#### PROBLEM DESCRIPTION
Scan the entries below and return each line that contains "apps".

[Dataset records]
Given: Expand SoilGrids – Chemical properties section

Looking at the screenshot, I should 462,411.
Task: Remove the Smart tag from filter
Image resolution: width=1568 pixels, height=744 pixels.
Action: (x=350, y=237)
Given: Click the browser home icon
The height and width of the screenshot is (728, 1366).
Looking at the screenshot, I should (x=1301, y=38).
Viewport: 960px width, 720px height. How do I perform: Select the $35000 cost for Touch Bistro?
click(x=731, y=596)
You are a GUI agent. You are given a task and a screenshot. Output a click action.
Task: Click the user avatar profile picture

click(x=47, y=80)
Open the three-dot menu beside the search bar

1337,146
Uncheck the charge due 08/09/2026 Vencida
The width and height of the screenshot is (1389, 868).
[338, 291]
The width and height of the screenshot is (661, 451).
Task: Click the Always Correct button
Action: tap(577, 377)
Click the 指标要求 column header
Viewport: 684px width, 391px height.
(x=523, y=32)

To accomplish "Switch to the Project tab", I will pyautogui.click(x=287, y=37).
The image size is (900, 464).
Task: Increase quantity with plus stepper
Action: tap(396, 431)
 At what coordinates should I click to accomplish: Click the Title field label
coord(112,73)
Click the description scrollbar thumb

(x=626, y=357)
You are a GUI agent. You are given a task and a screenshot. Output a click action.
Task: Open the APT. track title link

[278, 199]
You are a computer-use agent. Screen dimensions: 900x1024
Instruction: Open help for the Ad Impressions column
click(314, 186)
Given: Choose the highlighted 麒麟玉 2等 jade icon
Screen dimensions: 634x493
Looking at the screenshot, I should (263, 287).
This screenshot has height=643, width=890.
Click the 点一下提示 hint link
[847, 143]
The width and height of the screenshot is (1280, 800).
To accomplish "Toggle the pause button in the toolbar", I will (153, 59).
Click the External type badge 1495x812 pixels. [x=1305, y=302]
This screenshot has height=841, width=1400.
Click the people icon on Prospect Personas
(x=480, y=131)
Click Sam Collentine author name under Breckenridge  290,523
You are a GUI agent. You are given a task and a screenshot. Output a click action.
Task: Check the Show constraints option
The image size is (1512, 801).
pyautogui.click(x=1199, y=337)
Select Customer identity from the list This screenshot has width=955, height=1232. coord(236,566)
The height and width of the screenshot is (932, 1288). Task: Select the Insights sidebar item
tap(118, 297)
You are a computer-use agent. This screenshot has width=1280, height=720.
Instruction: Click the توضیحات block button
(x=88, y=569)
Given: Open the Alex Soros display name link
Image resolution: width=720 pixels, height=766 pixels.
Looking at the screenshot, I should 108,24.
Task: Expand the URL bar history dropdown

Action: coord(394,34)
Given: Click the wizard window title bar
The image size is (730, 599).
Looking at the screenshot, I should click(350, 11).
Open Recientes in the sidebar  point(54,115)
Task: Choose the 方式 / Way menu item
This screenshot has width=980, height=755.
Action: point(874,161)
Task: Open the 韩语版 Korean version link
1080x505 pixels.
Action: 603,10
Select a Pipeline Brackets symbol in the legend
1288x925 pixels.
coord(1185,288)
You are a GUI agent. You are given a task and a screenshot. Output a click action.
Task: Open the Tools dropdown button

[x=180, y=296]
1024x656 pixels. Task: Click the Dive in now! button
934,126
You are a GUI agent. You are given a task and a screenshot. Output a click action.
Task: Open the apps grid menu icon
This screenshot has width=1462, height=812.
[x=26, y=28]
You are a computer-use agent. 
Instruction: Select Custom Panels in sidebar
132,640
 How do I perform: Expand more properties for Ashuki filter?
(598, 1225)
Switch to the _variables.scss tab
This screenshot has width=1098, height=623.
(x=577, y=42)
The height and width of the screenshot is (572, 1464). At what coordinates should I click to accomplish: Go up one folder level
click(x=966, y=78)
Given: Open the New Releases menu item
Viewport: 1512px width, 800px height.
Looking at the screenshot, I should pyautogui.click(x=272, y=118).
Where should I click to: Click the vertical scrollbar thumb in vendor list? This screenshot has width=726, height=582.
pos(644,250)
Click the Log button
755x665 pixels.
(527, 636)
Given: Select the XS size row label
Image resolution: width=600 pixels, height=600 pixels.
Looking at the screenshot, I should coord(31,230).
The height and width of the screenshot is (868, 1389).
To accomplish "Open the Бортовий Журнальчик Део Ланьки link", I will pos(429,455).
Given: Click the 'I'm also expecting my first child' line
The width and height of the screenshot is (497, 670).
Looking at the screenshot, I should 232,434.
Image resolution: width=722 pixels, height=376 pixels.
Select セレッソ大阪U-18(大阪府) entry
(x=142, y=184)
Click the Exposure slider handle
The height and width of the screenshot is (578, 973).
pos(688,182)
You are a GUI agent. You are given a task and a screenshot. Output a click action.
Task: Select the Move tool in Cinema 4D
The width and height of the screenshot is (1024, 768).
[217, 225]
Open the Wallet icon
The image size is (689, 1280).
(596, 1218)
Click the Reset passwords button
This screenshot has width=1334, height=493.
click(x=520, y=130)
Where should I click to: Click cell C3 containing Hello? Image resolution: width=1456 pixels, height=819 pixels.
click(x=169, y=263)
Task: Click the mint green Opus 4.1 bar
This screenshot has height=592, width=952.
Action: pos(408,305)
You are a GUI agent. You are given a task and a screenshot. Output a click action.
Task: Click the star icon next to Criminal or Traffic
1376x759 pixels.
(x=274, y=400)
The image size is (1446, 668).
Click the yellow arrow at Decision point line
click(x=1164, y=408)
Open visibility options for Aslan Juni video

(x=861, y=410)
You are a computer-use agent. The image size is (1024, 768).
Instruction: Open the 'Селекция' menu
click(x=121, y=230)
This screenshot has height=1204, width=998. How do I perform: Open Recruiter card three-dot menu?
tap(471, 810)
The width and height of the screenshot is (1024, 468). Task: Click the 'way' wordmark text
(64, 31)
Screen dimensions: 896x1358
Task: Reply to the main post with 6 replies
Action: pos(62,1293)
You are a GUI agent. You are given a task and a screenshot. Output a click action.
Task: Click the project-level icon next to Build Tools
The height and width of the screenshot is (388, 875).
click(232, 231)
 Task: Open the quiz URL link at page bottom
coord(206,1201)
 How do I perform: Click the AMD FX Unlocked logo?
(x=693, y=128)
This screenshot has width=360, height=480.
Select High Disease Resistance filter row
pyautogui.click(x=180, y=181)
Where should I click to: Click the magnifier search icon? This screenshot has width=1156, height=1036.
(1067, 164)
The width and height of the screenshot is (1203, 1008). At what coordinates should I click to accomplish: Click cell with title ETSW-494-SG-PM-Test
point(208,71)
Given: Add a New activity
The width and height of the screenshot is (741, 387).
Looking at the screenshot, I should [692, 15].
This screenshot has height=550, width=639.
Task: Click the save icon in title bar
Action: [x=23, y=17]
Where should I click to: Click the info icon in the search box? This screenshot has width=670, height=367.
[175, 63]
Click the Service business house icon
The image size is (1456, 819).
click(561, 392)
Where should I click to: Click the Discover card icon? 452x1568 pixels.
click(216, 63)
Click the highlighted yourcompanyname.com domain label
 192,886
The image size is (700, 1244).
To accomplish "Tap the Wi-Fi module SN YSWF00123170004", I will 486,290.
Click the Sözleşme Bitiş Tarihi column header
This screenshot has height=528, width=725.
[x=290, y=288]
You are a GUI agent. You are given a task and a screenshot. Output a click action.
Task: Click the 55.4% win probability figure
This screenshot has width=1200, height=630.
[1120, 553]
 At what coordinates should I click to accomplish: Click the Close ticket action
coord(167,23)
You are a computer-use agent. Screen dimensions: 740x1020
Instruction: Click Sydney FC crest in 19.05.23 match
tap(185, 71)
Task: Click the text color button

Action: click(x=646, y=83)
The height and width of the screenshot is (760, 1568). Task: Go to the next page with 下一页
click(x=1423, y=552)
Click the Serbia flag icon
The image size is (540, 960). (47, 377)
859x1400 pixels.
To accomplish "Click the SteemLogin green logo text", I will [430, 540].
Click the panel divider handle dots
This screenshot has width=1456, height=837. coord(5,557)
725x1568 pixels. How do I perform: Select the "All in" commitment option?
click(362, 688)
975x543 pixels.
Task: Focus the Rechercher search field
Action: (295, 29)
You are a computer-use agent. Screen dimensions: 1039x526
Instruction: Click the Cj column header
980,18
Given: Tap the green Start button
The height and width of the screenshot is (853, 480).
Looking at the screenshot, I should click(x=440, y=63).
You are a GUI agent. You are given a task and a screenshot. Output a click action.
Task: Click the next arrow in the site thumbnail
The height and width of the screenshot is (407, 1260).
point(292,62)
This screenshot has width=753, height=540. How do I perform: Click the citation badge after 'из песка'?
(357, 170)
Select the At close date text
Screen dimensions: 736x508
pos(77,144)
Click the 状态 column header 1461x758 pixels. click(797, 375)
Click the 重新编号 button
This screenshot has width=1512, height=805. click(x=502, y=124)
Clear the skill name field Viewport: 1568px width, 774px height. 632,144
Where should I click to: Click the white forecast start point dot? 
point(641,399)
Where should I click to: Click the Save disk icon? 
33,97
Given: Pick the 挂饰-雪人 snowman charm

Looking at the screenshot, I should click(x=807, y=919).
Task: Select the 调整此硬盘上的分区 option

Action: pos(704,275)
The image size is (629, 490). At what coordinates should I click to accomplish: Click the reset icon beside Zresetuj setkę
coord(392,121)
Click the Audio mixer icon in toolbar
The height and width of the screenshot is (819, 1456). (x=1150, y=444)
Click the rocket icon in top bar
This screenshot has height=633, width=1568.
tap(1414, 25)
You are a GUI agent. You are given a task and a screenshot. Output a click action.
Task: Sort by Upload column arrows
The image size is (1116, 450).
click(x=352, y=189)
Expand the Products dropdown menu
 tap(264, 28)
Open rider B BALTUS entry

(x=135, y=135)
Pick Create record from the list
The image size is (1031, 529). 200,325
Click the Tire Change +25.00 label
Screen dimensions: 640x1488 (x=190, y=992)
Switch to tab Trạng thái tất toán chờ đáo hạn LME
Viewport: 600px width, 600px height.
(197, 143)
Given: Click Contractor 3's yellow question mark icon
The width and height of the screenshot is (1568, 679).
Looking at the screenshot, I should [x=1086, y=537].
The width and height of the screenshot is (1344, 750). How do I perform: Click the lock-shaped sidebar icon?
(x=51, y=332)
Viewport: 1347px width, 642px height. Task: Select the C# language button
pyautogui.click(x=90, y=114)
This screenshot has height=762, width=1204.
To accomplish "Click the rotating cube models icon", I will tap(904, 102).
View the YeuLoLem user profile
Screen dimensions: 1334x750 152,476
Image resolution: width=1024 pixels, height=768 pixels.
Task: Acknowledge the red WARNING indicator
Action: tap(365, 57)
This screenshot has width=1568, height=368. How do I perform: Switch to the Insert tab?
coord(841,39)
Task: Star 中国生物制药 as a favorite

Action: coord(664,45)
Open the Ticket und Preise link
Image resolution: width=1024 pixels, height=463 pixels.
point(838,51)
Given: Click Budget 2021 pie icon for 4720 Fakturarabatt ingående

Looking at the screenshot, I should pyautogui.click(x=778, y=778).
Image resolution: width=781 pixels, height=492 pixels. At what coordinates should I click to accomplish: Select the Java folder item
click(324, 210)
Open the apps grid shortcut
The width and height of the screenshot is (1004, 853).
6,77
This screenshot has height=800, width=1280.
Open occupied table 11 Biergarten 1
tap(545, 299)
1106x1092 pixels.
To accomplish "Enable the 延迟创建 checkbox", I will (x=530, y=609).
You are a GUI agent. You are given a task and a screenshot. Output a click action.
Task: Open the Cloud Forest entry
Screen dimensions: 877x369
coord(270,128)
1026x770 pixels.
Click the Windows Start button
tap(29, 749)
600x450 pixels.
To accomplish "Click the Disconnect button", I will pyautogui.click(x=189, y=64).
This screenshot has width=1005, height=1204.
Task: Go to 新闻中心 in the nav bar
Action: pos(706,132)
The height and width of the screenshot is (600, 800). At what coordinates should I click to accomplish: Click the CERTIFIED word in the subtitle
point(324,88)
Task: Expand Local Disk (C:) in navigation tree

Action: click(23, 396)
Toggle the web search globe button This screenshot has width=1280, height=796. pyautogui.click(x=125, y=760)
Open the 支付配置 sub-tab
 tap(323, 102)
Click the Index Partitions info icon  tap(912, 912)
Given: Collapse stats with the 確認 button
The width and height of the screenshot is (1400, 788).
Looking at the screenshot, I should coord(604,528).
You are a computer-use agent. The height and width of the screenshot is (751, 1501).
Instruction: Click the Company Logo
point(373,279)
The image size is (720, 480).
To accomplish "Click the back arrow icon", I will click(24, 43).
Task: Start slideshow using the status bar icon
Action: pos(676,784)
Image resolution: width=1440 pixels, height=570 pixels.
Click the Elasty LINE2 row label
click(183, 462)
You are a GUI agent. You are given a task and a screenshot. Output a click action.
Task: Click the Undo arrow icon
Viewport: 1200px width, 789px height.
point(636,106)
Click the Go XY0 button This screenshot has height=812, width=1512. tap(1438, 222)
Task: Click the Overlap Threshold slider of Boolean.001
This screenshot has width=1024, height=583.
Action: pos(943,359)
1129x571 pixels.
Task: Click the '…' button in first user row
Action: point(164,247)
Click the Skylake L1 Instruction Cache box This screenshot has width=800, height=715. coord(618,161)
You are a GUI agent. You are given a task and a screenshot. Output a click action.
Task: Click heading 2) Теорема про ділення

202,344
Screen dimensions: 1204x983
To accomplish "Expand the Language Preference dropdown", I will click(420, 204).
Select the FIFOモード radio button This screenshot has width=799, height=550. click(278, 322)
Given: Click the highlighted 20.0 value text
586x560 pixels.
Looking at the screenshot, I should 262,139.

#### EXERCISE SOLUTION
Task: Open the apps grid menu icon
Open the apps grid shortcut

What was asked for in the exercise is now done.